Moments earlier, Ronaldo’s arm was adjudged offside as he headed against the post before Diogo Jota nodded in the rebound. But in the end, Portugal was not to be denied.
Ronaldo’s sixth Euros began with a reversal of the scoreline in the opening game of his first. It was 20 years ago that he made his major tournament debut at Euro 2004. Although the then-teenager grabbed his first international goal, hosts Portugal lost 2-1 to Greece. A few weeks later, they suffered even worse agony when the same opponents beat them in the final.
The Czech Republic seemed headed for a similar smash-and-grab raid when Lukas Provod gave them the lead with their first meaningful shot. An unfortunate own goal by Robin Hranac soon brought Portugal level, but Ivan Hasek’s side came agonizingly close to denying them victory.
So eager was the great man to get going that he was already several yards inside the Czech half when his team kicked off. And Portugal also came out of the traps fast, playing in a fluid 3-4-3 formation with Nuno Mendes as the left center-back and Joao Cancelo often inverting from wing-back into a midfield role. But for all their domination of possession and territory, they struggled to create clear-cut chances.
Between Ronaldo’s early mistimed header and his shot in first-half stoppage time that Czech goalkeeper Jindrich Stanek beat away, they did not have another effort on target. Unless you count Ronaldo’s effort from a Bruno Fernandes through ball that Stanek also saved, but the Portuguese captain looked to have been just offside.
Rafael Leao was Martinez’s man most likely and was agonizingly close to meeting a Fernandes cross on the only occasion that the resolute Czechs were really carved open. Leao himself became frustrated enough to earn a yellow card for diving from no-nonsense Italian referee Marco Guida.

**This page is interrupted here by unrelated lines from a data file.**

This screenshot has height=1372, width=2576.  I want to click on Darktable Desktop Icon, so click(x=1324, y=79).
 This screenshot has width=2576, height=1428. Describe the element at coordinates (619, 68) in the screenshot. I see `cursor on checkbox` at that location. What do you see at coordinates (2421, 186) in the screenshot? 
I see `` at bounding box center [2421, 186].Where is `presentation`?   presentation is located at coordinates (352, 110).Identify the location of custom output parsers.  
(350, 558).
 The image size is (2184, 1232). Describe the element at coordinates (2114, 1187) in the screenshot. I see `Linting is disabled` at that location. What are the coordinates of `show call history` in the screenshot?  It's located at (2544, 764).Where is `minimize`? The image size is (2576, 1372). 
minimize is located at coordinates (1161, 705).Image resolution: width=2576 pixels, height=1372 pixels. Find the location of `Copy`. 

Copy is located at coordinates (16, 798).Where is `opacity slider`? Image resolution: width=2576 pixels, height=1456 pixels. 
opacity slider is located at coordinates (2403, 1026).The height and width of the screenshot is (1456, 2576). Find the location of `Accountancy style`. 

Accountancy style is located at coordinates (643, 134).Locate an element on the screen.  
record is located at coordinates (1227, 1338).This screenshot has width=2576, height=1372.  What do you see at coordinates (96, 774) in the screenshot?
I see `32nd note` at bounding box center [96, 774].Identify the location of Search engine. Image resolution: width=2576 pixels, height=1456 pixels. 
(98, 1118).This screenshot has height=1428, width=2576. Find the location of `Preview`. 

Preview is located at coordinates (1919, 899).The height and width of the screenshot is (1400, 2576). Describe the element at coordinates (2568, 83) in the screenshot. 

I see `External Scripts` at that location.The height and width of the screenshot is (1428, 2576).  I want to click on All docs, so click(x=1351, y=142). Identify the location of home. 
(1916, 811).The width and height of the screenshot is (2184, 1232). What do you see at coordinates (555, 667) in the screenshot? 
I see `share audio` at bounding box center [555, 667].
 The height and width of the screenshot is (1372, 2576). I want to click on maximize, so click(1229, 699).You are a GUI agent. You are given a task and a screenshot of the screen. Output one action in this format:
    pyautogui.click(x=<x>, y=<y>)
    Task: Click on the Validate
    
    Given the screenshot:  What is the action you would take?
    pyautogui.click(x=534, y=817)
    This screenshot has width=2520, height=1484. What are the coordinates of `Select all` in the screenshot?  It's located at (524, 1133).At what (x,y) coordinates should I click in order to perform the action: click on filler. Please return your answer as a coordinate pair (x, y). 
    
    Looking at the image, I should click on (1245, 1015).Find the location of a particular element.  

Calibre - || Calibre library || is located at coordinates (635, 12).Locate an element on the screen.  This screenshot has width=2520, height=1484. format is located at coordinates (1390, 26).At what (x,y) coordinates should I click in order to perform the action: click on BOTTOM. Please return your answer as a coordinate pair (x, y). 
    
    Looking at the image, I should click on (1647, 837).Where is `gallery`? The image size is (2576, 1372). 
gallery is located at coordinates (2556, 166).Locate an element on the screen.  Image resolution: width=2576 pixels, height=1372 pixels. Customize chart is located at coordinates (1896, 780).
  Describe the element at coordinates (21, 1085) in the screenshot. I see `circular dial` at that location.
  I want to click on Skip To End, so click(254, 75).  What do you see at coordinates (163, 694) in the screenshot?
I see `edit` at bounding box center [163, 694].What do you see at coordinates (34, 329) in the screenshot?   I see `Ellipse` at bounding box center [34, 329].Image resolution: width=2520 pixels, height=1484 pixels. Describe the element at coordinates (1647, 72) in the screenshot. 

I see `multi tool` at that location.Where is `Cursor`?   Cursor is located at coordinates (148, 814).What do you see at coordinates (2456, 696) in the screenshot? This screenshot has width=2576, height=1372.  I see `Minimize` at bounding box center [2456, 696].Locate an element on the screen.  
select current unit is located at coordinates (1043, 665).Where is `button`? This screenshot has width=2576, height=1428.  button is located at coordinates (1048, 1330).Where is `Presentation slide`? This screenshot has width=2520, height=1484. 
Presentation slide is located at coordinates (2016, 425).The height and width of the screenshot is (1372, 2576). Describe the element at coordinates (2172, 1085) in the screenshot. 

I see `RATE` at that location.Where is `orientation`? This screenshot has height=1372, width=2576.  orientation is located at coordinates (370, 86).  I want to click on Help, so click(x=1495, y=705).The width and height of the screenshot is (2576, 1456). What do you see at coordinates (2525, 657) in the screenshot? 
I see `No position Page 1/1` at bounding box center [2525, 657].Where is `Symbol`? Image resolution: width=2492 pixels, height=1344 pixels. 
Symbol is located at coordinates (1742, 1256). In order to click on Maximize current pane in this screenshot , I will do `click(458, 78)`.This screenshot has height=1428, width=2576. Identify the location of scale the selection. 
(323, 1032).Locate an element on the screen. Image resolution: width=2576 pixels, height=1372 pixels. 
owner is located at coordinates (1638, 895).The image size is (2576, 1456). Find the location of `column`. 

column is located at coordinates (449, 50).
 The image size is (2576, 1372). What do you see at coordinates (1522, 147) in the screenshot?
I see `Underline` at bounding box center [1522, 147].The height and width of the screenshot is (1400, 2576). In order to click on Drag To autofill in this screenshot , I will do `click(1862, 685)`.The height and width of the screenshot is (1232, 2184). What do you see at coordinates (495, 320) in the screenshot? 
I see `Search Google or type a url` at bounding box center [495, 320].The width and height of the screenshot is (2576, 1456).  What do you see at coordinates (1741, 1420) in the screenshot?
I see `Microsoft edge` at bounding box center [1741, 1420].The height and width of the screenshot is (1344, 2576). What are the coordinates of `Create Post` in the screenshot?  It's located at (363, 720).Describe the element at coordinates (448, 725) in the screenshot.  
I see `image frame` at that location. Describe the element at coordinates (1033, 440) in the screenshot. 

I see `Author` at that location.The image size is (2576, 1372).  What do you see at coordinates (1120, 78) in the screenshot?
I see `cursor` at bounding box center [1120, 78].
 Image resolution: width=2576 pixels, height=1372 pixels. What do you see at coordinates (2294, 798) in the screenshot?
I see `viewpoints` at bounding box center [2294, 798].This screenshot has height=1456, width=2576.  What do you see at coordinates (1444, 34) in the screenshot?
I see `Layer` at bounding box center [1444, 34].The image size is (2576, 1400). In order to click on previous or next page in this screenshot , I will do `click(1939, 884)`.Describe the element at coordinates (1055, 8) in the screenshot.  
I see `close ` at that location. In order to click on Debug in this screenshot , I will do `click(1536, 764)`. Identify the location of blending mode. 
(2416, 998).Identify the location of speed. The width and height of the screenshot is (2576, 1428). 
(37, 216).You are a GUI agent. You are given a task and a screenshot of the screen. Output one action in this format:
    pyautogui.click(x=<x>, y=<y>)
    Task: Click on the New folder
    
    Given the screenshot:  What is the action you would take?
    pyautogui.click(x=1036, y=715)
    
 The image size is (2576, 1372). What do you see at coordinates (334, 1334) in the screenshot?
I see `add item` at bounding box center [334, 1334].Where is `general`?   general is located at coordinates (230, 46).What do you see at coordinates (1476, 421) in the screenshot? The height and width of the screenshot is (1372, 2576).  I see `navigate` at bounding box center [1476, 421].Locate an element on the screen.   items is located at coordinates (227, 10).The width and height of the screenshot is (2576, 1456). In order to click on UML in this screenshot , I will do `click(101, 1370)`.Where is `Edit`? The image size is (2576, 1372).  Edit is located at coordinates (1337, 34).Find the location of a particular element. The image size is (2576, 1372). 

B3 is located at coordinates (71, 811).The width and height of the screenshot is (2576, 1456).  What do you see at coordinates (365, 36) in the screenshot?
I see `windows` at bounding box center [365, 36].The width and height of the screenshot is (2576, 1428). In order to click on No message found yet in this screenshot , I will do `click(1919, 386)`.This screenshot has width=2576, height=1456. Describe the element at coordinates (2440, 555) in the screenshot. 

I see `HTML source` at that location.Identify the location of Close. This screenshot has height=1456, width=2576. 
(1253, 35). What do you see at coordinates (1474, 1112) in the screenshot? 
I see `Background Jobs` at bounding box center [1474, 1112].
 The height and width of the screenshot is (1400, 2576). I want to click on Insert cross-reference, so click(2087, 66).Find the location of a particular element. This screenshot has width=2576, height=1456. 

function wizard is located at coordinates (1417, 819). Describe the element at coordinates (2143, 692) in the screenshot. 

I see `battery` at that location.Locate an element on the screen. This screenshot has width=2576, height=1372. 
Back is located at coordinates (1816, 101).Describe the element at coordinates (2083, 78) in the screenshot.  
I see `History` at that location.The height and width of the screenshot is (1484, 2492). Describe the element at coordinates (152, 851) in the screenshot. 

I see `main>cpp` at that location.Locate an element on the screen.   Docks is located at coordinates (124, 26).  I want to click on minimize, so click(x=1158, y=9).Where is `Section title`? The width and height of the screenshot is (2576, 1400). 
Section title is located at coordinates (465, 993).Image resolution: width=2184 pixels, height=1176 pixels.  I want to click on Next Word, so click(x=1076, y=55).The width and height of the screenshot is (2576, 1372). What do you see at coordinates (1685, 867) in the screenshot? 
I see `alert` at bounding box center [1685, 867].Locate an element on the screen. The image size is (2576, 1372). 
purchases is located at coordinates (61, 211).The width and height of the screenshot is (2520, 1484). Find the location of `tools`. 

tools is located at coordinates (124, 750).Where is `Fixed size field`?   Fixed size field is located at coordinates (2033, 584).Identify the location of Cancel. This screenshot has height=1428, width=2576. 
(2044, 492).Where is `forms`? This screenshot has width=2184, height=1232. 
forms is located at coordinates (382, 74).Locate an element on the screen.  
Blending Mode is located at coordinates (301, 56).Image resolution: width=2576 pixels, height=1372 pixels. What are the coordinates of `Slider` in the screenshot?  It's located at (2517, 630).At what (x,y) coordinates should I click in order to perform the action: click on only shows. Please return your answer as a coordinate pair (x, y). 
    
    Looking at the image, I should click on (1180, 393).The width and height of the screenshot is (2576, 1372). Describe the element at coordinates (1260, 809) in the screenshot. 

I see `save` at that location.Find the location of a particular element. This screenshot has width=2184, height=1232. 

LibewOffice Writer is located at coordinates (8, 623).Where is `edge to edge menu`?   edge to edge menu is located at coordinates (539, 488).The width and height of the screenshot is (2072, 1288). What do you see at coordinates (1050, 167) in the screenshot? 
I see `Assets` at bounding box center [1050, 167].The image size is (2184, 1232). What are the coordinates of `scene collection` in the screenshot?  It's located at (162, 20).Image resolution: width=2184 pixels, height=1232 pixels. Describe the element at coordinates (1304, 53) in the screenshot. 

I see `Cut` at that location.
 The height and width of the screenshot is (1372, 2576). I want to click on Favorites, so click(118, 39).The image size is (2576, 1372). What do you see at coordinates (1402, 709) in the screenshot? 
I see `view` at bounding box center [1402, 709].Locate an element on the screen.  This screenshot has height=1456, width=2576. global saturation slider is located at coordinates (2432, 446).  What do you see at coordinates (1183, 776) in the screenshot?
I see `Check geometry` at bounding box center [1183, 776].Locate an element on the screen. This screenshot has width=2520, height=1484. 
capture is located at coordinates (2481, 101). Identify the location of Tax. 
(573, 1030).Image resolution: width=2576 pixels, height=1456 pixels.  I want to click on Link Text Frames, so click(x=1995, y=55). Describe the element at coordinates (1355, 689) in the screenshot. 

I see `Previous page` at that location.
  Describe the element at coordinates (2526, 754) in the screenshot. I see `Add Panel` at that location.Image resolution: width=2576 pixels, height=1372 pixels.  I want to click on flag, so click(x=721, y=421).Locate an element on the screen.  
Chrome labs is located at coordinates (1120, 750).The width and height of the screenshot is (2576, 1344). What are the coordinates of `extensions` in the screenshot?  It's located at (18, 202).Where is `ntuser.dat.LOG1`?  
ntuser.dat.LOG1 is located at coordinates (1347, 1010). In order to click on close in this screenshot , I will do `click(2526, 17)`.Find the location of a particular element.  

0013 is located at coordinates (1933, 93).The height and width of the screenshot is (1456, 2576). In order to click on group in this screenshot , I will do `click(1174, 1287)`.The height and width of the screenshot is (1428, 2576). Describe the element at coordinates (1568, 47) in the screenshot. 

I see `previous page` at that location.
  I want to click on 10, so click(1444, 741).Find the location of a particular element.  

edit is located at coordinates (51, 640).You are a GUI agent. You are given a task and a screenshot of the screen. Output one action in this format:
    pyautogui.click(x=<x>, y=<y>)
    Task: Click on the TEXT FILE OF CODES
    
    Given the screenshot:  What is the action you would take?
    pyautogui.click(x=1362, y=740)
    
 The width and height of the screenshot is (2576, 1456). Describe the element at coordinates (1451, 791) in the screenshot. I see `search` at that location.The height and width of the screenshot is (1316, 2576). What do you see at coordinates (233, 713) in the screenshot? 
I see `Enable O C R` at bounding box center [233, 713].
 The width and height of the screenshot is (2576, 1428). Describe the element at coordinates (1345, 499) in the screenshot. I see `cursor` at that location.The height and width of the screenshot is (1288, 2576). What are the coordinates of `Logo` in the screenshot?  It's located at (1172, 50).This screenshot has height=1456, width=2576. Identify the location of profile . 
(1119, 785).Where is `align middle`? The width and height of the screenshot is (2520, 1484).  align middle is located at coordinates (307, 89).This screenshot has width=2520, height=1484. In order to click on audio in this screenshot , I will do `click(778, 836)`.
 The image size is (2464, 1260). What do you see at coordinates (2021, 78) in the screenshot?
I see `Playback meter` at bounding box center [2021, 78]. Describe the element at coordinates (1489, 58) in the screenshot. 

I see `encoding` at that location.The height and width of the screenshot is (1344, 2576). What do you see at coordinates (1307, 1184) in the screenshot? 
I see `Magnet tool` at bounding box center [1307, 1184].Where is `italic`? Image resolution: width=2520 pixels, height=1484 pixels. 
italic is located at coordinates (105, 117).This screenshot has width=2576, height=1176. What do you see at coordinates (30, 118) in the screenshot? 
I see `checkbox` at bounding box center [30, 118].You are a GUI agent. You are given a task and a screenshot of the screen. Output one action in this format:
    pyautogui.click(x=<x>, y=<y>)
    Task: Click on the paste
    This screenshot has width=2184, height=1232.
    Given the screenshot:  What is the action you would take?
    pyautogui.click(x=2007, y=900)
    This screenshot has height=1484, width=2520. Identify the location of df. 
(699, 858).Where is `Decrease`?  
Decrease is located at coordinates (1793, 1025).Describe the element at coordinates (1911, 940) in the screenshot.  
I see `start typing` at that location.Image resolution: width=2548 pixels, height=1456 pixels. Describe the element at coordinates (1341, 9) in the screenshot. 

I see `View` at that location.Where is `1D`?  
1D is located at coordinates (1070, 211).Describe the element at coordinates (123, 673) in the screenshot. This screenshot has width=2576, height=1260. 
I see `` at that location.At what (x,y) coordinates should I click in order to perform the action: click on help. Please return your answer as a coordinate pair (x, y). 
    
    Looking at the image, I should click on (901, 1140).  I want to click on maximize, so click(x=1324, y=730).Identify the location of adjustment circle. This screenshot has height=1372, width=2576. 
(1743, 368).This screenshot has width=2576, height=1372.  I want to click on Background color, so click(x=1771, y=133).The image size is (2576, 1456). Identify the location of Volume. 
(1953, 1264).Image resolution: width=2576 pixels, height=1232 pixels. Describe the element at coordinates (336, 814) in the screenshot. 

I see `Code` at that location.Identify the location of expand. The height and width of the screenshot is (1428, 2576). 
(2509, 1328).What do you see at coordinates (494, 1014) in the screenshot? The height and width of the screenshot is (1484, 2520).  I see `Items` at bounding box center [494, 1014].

Nothing changed after the break. Fantastic headers by Tomas Holes and Tomas Soucek stopped Ronaldo nodding Portugal in front. Stanek made a routine save from a less-than-vintage free kick from guess who. The Czech defending bordered on the heroic.
And then, incredibly, they scored. Coufal tidied up after an attack broke down and teed up Provod to curl a delicious shot into the net off Costa’s right-hand post.
At last, Martinez made use of his star-studded bench, bringing on Diogo Jota, and the equalizer was not long in coming. But it came from an unusual and, for the Czechs, unfortunate source. Stanek saved Nuno Mendes’ back-post header but the ball ricocheted back into the net off Robin Hranac.